Haha, I've seen a boatload of posts about Kaspersky... no, I was using AVG/Avira, which I uninstalled when the problem started.


----------



## TerryNet (Mar 23, 2005)

A lot of the Xirrus output is missing, but there is enough there to show an apparent wireless connection. But the ipconfig /all shows no hint of any networking hardware. I regret to say that I have not yet seen a solution to this type of problem short of a Windows reinstall.

In addition to what you've already tried you could run the AVG Remover and try sfc /scannow.


----------



## TerryNet (Mar 23, 2005)

aguyinaskimask said:


> I dont wan't to post link to another board, don't know how people like that around here or not.


Just use your (good) judgement.  If it's appropriate to the thread and too much to summarize in a few words we all do it from time to time. If a person links to the same forum "too often" we get suspicious as to the motive.

In this specific case, since there was no solution other than a new installation, I think your choice to not link was appropriate.


----------



## TheSalmonLeaping (May 14, 2012)

Thanks for all your help, an OS reinstall it is... those other tips didn't produce any results.

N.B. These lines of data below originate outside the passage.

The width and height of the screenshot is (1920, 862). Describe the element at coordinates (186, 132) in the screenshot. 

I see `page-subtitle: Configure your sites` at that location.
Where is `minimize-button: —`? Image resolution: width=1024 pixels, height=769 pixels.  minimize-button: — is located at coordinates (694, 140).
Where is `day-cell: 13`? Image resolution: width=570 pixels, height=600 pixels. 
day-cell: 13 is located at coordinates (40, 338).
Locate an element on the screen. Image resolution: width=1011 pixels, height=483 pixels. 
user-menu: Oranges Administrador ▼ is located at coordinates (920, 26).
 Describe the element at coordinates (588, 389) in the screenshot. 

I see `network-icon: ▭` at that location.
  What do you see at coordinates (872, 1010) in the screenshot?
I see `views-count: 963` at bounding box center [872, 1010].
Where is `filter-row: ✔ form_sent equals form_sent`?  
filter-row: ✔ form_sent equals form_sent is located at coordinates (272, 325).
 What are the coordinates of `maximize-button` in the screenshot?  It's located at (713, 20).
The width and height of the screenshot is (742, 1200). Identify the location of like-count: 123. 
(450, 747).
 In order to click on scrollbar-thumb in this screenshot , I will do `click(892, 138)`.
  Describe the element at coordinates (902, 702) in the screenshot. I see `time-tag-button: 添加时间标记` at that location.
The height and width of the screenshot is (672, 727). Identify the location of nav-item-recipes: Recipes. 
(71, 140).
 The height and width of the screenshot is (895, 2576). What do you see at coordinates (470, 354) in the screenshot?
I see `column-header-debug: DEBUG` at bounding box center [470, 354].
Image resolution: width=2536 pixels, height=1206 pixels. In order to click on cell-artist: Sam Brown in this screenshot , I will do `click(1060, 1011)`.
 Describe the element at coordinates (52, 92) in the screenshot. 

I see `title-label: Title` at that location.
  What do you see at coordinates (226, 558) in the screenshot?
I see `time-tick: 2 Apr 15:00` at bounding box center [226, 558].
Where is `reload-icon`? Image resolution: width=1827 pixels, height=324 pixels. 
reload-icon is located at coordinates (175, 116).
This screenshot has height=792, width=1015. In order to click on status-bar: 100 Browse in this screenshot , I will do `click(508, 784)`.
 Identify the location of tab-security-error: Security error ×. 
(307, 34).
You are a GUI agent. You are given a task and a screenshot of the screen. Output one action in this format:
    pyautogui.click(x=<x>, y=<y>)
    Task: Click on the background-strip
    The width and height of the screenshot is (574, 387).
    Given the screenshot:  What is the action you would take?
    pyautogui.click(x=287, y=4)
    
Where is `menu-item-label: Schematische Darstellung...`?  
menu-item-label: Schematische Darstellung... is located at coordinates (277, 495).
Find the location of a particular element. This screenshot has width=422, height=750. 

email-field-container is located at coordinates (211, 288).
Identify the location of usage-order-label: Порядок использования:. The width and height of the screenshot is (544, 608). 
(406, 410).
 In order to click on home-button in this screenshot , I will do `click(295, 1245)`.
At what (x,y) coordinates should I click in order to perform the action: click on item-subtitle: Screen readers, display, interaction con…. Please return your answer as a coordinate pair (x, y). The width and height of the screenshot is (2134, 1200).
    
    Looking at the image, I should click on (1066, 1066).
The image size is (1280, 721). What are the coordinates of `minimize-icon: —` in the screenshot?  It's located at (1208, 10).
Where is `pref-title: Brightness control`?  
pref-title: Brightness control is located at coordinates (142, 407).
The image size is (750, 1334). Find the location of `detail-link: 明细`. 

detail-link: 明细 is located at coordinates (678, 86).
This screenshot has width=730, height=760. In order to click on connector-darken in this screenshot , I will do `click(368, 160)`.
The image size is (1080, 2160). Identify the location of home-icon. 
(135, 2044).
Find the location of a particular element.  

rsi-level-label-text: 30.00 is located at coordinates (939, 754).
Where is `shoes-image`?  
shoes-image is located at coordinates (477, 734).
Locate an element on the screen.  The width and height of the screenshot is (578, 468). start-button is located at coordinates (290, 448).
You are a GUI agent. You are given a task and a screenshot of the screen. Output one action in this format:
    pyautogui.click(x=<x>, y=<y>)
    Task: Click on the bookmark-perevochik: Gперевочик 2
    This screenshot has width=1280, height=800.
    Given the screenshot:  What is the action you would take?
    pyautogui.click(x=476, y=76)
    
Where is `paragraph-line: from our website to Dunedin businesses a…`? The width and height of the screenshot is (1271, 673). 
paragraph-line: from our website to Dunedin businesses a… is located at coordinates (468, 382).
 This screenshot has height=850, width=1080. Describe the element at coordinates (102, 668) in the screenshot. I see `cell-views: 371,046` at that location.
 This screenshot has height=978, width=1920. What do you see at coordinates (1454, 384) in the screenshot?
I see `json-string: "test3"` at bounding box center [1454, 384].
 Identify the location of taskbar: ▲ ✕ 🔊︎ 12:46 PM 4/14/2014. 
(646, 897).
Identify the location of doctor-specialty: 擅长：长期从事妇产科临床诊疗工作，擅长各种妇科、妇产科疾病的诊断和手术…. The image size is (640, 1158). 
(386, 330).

Definitely time to reach for the whisky!


----------



## TerryNet (Mar 23, 2005)

Sorry we were reduced to suggesting the "nuclear option." On a positive note, you'll have a brand new clean system.


----------



## TheSalmonLeaping (May 14, 2012)

WAHOOOOO!! Back in the game, the nuclear option worked like a charm! Thanks everyone for your input.

As an aside, reinstalling Windows 7 is soooo easy, I had no idea it could be that simple.

Start > Control Panel > search for Recovery > Advanced recovery methods
Then click on Return Windows to original settings > Reinstall Windows.

It'll prompt to backup your files though I backed mine up on an external hard drive as an extra precaution. Took a couple of hours and all is well.

P.S. I'm still going to drink that whisky


----------



## Couriant (Mar 26, 2002)

TheSalmonLeaping said:


> WAHOOOOO!! Back in the game, the nuclear option worked like a charm! Thanks everyone for your input.
> 
> As an aside, reinstalling Windows 7 is soooo easy, I had no idea it could be that simple.
> 
> ...


You've earned it


----------



## Nismotech (Jun 15, 2012)

I've managed to fix this by setting the WLAN autoconfig service to auto. For some reason mine was disabled. Once I did that then windows installed the mini port adapter and WIFI was working. I hardly use wifi so I am not sure what caused the WLAN service to get disabled or even when. My theory is that the driver package disables Windows WLAN autoconfig so you are able to use the manufacture's program. I am running a 2 month old install of Windows 7 64bit home. with an Intel 6150 wifi/wimax card. I get so much help from these forums (and the internet in general) that I decided to finally make a contribution. I hope this save someone from going nuclear! Thanks for all your help!


----------